The HONEST Act follows the heels of a hearing held by Rep Smith on February 7th entitled, “Making EPA Great Again” (the title of which should ring some alarm bells). The Hearing, and the House bill, both deal with the ways that EPA can use science, and come out of conservative concerns that EPA pursues a “political agenda, not a scientific one”. The bill makes it so any regulatory decision that EPA makes must be based on science that is “publicly available in a manner sufficient for independent analysis and substantial reproduction”. Essentially, the bill makes it so the agency must rely solely on data that is open and available. The language sounds really nice- but it didn’t fool the 194 Congresspeople, mostly all Democrats, who voted against the bill. The HONEST Act would tie the hands of the agency in decision-making, further complicating and slowing down the work of the agency. This is an anti-EPA bill and it comes out of the conservative tradition of questioning the scientific legitimacy of environmental issues.
On Thursday, the House passed the “EPA Science Advisory Board (SAB) Reform Act”. This Act reforms the selection process for EPA’s Science Advisory Boards (SAB), which is a group of individuals that is empowered to give EPA advice on scientific problems and on the best ways to utilize scientific knowledge. The bill mandates that scientific “points of view” (which is a thing, I guess) on the board be “fairly balanced”, and pave the way for industry representatives to be appointed to the board under an industry-friendly EPA administrator. The language of the bill, similarly to the HONEST Act, is couched in friendly language about transparency in the regulatory process. Make no mistake, the purpose of the bill is certainly not to enhance the level of scientific integrity employed by EPA. It is a political mission to ensure EPA cannot regulate.

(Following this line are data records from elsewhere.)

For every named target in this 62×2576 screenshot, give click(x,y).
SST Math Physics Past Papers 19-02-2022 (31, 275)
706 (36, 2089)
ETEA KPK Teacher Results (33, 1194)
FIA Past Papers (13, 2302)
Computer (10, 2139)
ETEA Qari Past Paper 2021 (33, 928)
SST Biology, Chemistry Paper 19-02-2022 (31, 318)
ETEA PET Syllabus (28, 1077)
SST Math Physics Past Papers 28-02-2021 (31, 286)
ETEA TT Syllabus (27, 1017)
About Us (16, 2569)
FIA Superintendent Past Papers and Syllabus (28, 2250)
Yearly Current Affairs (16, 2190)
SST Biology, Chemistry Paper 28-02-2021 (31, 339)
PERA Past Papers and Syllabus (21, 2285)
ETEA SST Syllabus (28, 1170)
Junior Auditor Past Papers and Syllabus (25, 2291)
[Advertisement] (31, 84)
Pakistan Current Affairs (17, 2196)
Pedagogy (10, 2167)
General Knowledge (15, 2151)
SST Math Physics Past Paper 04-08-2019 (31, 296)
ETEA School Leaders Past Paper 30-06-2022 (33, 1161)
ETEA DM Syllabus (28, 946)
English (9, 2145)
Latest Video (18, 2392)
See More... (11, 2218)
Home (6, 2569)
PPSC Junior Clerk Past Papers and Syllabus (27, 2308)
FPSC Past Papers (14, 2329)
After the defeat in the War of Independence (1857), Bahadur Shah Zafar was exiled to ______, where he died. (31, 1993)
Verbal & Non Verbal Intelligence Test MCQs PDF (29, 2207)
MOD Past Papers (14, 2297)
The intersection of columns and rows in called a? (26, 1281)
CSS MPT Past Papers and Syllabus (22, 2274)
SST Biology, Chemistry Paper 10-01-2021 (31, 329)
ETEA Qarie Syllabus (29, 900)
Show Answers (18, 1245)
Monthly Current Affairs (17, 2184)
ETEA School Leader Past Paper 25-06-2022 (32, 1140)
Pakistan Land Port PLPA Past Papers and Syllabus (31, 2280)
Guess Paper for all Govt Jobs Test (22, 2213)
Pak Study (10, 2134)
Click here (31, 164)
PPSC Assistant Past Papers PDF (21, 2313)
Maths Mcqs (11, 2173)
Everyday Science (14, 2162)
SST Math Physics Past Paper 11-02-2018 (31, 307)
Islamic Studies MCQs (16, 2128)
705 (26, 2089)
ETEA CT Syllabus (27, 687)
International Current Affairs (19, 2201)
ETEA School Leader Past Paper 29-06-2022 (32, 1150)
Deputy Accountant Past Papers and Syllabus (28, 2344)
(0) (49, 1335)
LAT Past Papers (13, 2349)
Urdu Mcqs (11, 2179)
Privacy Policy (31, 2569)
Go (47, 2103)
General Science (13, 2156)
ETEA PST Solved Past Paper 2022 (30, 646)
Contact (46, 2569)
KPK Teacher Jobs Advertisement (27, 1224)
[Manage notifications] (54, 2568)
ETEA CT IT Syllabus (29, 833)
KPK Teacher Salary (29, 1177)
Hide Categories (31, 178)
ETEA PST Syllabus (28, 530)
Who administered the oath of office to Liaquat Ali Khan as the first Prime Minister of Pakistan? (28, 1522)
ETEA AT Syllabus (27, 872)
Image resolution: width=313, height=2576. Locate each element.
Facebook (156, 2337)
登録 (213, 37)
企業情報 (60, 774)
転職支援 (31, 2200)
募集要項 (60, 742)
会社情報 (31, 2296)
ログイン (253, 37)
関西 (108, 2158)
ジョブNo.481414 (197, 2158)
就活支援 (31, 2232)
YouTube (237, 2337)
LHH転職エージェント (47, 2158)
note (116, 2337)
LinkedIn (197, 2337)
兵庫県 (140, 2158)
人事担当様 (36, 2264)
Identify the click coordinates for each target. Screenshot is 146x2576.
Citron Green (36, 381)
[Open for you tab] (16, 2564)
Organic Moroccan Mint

Taken together, these bills represent a Republican-led Congress that is both skeptical of and ideologically opposed to the work that EPA does. By pushing these bills through, Republicans show that they are not interested in supporting an agency that has the tools to respond to modern environmental challenges, and perpetuate a insidious myth about the rigor of present-day scientific evidence that only helps them delay action on climate change.